AMD has patched a software update flaw after 124 days, but the security researcher who found it says the company still refused to pay the $10,000 bounty he requested. The case is a neat reminder that vendor bug-bounty policies can be very specific, very stingy, and sometimes both at once.
The issue surfaced in February in AMD’s software update system and could have enabled a man-in-the-middle attack and remote code execution. AMD asked the researcher, Paul, to take down his blog post while it promised to assign a CVE, fix the software, and credit him publicly – just not with cash, because the company said the attack type did not qualify under its policy.
AMD’s patch arrived after a long delay
Paul initially pushed for a standard 90-day disclosure window, which AMD effectively stretched by saying it likely needed a longer embargo. The company argued that more than one tool was affected, not just Ryzen Master, and later asked for yet more time, saying customers wanted the update delay extended until after the fixes shipped.

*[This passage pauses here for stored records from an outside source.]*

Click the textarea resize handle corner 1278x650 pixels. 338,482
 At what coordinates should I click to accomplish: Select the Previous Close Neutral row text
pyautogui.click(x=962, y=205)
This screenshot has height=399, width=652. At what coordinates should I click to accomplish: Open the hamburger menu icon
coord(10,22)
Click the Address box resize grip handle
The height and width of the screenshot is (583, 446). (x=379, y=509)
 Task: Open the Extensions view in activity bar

That schedule looks awkward even before you get to the details. In a lot of software-security cases, a simple update-path fix is treated as a fast-moving operational problem, because leaving the update mechanism exposed is a bad look for any vendor that relies on trust to distribute patches in the first place.

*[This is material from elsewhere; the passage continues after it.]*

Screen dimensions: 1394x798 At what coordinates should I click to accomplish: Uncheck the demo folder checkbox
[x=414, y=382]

What changed in AMD’s update mechanism
AMD says the updated package now protects against the attack, and Paul confirmed the driver download process now runs in a safer mode. The company also rewrote the auto-update download code, which is the kind of thing that sounds simple right up until multiple internal tools and update paths get involved.
- Reported in February
- Fixed on 9 June
- 124 days between discovery and patch
- $10,000 bounty denied
There is, however, one ugly footnote. Paul says the file integrity check still relies on CRC32, which is old enough to make modern cryptography people sigh into their keyboards. It may be better than nothing, but it is not exactly the sort of detail that screams ”trust us” from a company shipping security-sensitive software.
The awkward part AMD probably did not want public
The most entertaining wrinkle comes from Reddit, where one user claimed the vulnerable code path was never actually called, meaning the exploit would not have worked in the first place. If that is true, the whole episode becomes a rare software-security soap opera: the update system could not update because the update code was not being invoked, and users would have had to install the software manually anyway.
That is the kind of story that tends to haunt vendor security teams longer than the patch itself. AMD has now fixed the flaw, but the combination of a denied bounty, a stretched timeline, and a still-questionable integrity check leaves plenty of room for the next researcher to ask the obvious question: if this was so hard to patch, how many similar edges are still sitting in the toolkit?